Experiments in mice could help explain why Zika has taken a high toll on Brazilian communities.
Past exposure to common viruses including dengue fever and West Nile virus could lead to more severe impacts from the Zika virus. In a new mouse study published in the journal Science on March 30, 2017, the presence of antibodies from common viruses in the flaviviridae family, which includes Zika, led to an increase in symptoms and impacts from the Zika virus itself.
Researchers from the Icahn School of Medicine at Mount Sinai in New York administered plasma containing dengue or West Nile antibodies to mice engineered to be susceptible to the Zika virus. When these mice were then infected with Zika, they suffered an increase in morbidity and mortality, including fever, as well as increased presence of the virus in their blood, spinal cords and testes.
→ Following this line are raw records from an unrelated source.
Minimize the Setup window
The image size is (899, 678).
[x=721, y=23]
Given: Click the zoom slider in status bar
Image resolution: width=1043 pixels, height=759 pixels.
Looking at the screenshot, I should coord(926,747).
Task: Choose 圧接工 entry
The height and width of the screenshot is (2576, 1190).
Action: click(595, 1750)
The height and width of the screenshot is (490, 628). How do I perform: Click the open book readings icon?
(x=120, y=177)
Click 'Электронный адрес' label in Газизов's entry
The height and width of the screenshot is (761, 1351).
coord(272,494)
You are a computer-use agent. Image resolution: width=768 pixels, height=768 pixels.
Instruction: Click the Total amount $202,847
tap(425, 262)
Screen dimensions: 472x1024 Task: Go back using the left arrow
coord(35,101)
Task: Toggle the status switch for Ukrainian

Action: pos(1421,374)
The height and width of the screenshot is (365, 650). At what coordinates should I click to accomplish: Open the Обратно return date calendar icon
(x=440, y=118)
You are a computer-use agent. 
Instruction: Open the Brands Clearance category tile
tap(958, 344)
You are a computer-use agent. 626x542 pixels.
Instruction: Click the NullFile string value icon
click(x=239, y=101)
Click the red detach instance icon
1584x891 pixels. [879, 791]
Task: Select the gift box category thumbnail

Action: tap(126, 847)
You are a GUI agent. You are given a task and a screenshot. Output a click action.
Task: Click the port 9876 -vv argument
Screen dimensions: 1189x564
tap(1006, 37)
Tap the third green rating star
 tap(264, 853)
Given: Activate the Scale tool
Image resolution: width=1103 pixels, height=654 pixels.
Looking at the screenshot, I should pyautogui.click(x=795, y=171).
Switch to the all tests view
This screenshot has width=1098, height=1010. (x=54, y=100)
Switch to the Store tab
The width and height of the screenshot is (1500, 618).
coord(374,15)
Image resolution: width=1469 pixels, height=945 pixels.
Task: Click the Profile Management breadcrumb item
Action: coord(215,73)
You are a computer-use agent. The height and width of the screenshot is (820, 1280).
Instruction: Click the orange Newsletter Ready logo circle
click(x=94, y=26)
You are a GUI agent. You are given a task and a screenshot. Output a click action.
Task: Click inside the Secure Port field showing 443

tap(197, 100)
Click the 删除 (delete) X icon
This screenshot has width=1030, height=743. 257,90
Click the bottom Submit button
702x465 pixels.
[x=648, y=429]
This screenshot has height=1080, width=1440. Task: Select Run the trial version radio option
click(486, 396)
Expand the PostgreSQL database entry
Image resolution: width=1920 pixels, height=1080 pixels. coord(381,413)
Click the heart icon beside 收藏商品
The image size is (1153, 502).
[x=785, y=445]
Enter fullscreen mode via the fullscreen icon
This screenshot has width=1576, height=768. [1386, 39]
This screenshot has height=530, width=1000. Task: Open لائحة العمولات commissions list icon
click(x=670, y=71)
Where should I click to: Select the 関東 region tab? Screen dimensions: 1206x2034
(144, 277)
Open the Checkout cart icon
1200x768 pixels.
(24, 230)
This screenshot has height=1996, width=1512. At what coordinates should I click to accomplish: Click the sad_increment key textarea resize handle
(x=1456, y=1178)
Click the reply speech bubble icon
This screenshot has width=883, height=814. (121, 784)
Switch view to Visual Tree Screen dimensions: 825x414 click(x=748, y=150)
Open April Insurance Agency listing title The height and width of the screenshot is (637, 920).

The researchers found that the effects were different depending on the quantity of flavivirus antibodies that were administered. Low concentrations of dengue or West Nile antibodies enhanced Zika, but high concentrations of dengue antibodies protected the animals against the Zika infection.
If this “antibody-dependent enhancement” is also present in humans, it could explain Brazil’s recent problems with the Zika virus. More than 90 percent of people in some Brazilian communities have been infected with dengue.
This adds another level of complexity to efforts to develop a Zika vaccine, especially in areas where other flaviviruses are prevalent.